Inability to demand a response is a problem, says Dawson, who sits on the Ontario committee. Some countries have laws in place, she says: Australia’s Coroners Act mandates that there be a report back on recommendations—and that it’s made public. Sheehy cites New Zealand’s Family Violence Death Review Committee as a model: its mandate is full systemic change. One improvement: police manuals on how domestic violence must be handled at every level are publicly available. Dawson agrees that drilling down on risk factors on an individual or relationship level fails to challenge the society in which a couple lives—“whether it’s poverty, or discrimination if an immigrant family, or colonization if it’s an Indigenous family.”
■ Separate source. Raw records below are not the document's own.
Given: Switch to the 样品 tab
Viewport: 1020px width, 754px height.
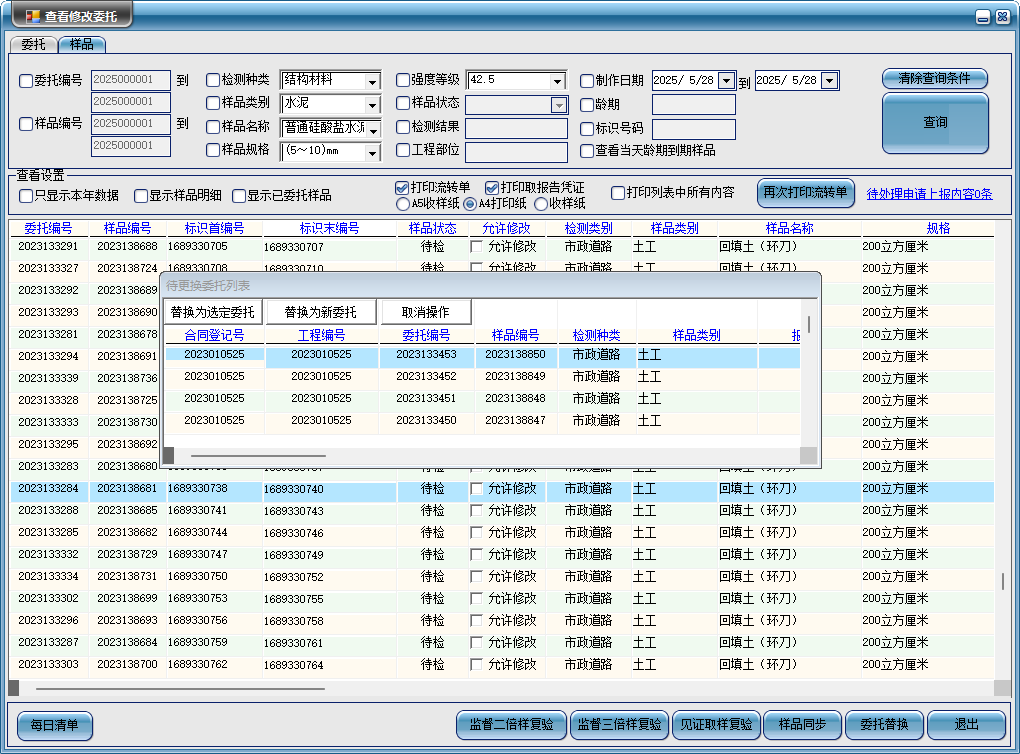Looking at the screenshot, I should (x=82, y=44).
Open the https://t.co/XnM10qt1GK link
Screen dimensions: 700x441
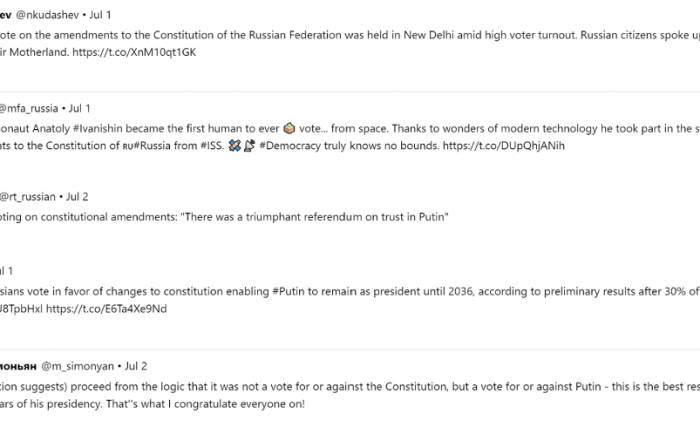pyautogui.click(x=134, y=52)
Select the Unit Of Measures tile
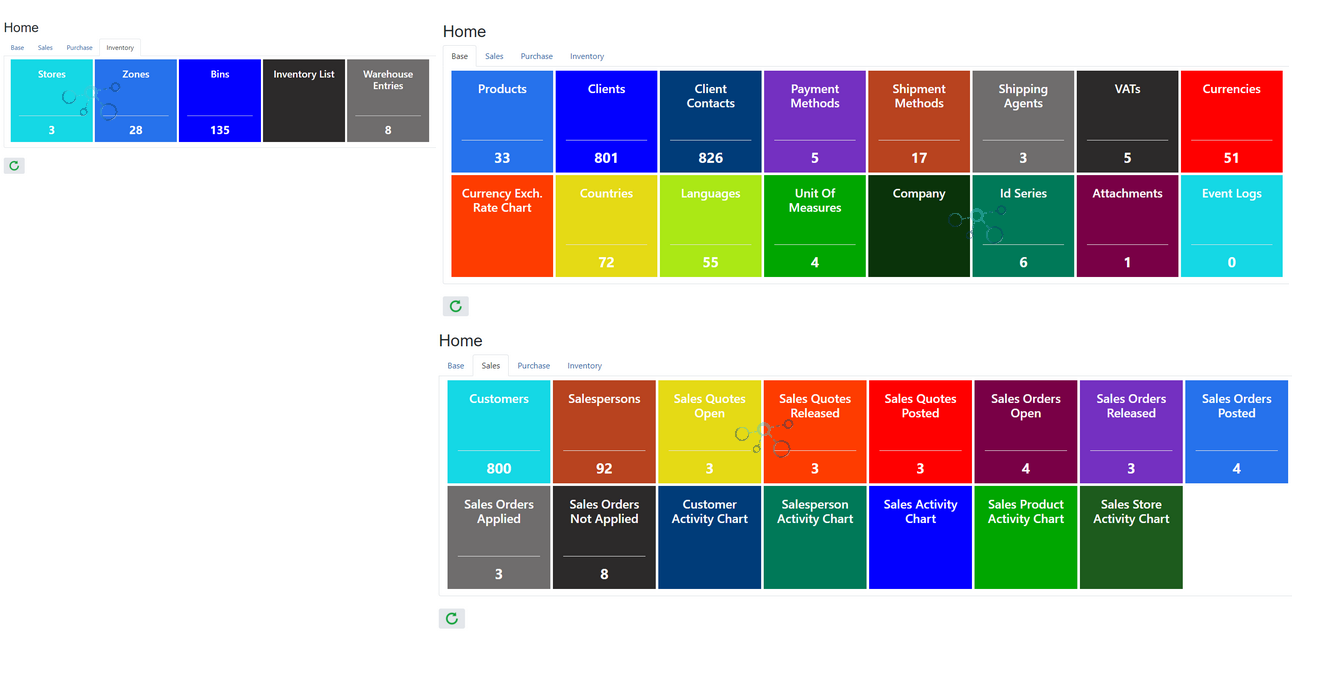This screenshot has width=1341, height=686. point(814,226)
Death committee reviews can lay bare an utter lack of communication between agencies supposed to keep families safe. A 2016 review of a 2013 murder-suicide of a separated couple with a history of domestic violence in Alberta found that the person with “the clearest picture of the severity of risk to the victim” was a shelter worker. But she had no mechanism, nor perceived authority, to bring together needed service providers that could defuse the situation and help the woman and her children. “No change will come without including front-line workers in law reform projects,” says Sheehy. ‘They’re the real experts.”
Lori Dupont, a nurse, was stalked and stabbed to death in Windsor, Ont., by her ex-boyfriend (Windsor Star/CP)What does change systems, if slowly, are inquests into headline-making tragedies that should not have happened. In 2005, nurse Lori Dupont was stabbed to death at Hôtel-Dieu Grace Healthcare in Windsor, Ont., by a staff doctor she’d broken up with and who was known to threaten and stalk her. In 2010, the Ontario Occupational Health and Safety Act was amended to include the threat of domestic violence from someone in the workplace; other provinces followed suit. An inquest into one of this country’s most heinous cases of intimate-partner violence was announced in late April: Basil Borutski’s Sept. 22, 2015, rampage in Wilno, Ont. Borutski had a decades-long record of domestic abuse and stalking; he strangled Carol Culleton, then shot Anastasia Kuzyk and Nathalie Warmerdam.
One possible outcome of that inquest is the requirement that police and courts notify victims when their abusers are released from prison, something not done when Borutski was released. But, typically, a long history of violence already exists before an alleged offender is identified by police, or jailed. And it’s not unusual for that record to be hidden, not only from authorities, but from family members, friends and co-workers. Again, it’s a question of what is “private” and “public.” In 2018, Saskatchewan was the first, and to date only, province to introduce legislation that allows police to warn someone of a new partner’s violent or abusive past. Based on the U.K.’s 2014 Clare’s Law, it’s intended to be a preventative early measure before violence escalates.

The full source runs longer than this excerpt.